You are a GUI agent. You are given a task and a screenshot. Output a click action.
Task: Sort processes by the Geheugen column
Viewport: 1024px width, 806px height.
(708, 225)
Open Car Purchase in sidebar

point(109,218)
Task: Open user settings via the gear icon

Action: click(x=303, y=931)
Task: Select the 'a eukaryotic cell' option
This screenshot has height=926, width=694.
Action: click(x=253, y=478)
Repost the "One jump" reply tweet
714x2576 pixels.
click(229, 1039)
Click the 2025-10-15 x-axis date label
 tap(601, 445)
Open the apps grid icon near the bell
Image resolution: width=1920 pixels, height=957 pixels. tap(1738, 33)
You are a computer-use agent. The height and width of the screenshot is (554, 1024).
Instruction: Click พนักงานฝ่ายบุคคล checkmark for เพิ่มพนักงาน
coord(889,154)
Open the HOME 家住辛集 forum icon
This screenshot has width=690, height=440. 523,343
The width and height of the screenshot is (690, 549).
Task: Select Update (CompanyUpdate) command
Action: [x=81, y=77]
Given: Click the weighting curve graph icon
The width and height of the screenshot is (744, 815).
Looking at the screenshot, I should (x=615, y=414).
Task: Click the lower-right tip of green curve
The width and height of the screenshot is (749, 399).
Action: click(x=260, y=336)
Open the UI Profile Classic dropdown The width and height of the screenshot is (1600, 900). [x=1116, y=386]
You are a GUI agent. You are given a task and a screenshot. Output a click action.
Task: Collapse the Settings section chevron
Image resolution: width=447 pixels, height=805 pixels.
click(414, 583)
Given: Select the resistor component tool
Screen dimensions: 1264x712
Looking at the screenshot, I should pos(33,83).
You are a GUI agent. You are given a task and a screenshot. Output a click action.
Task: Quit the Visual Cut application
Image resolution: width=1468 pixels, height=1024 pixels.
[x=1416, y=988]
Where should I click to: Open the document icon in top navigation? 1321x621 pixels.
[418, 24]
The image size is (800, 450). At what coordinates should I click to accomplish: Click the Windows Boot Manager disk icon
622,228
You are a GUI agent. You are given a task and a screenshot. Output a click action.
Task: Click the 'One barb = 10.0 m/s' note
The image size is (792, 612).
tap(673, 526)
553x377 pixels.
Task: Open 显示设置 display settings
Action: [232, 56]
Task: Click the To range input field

• [Task instructions]:
Copy the rows exactly, everything from the start of the rows down to the line that contains "point(109,218)", including that line.

• [Task response]:
You are a GUI agent. You are given a task and a screenshot. Output a click action.
Task: Sort processes by the Geheugen column
Viewport: 1024px width, 806px height.
(708, 225)
Open Car Purchase in sidebar

point(109,218)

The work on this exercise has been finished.